A stepfather-in-law is a stepfather of one's spouse. Children from his spouse's previous unions are known as his stepchildren.

Culture
Though less common in literature than stereotypical evil stepmothers, there are also cases of evil stepfathers. 
In French, the term (Parâtre) refers to a wicked stepfather.
They are generally portrayed as contemptuous, sometimes violent with their adopted children, such as in the fairy tales Eleonore, by R.J.P Toreille, published in France in 2018, who portrays the cruel and evil stepfather who abuses and traumatizes his stepdaughter in the heroine's own home. Or in The Gold-Bearded Man (in a plot usually featuring a cruel father) and The Little Bull-Calf. One type of such tale features a defeated villain who insists on marrying the hero's mother and makes her help him trick the hero and so defeat him. Such tales include The Prince and the Princess in the Forest and The Blue Belt, although the tales of this type can also feature a different female relation, such as the stepsister in The Three Princes and their Beasts.

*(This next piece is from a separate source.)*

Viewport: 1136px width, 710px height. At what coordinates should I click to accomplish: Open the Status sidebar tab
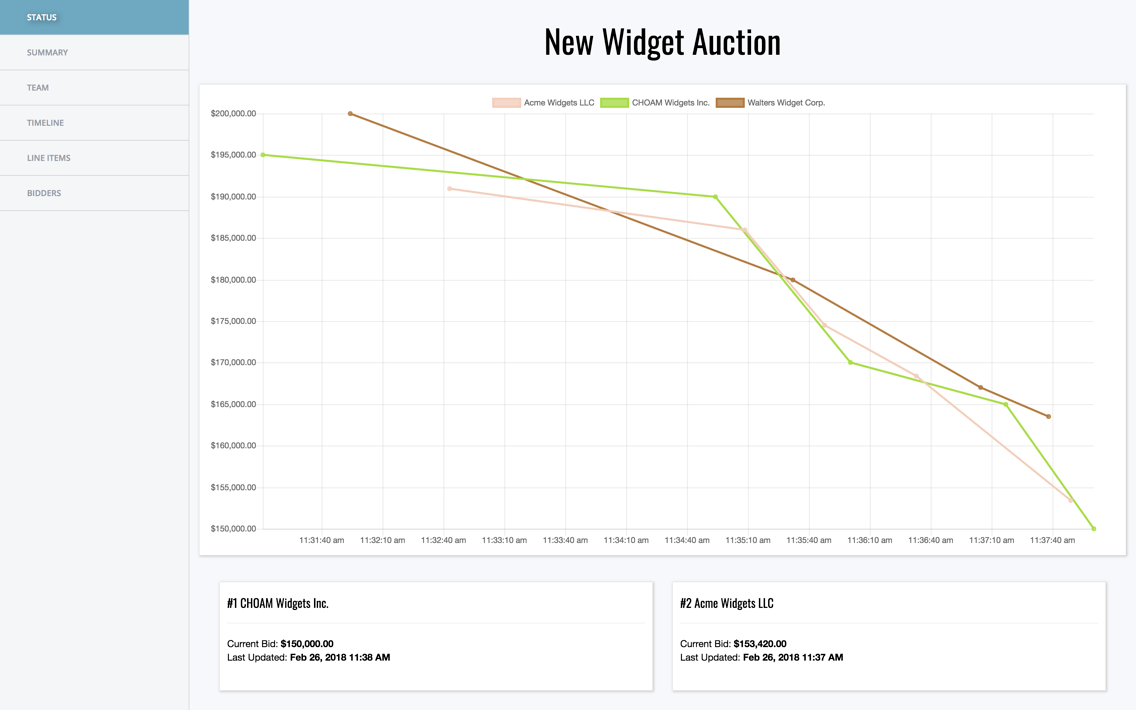(x=94, y=17)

In fiction, evil stepfathers include Claudius in Hamlet (though his role as uncle is more emphasized), Walter Parks Thatcher in Citizen Kane (though this is debatable), Murdstone in Charles Dickens's David Copperfield, the King from the movie Radio Flyer, and Gozaburo Kaiba (who adopted Seto and Mokuba Kaiba) from Yu-Gi-Oh!. The Stepfather  also depict an evil father who has murdered his family and subsequent families. The film Sucker Punch features a sexually abusive stepfather.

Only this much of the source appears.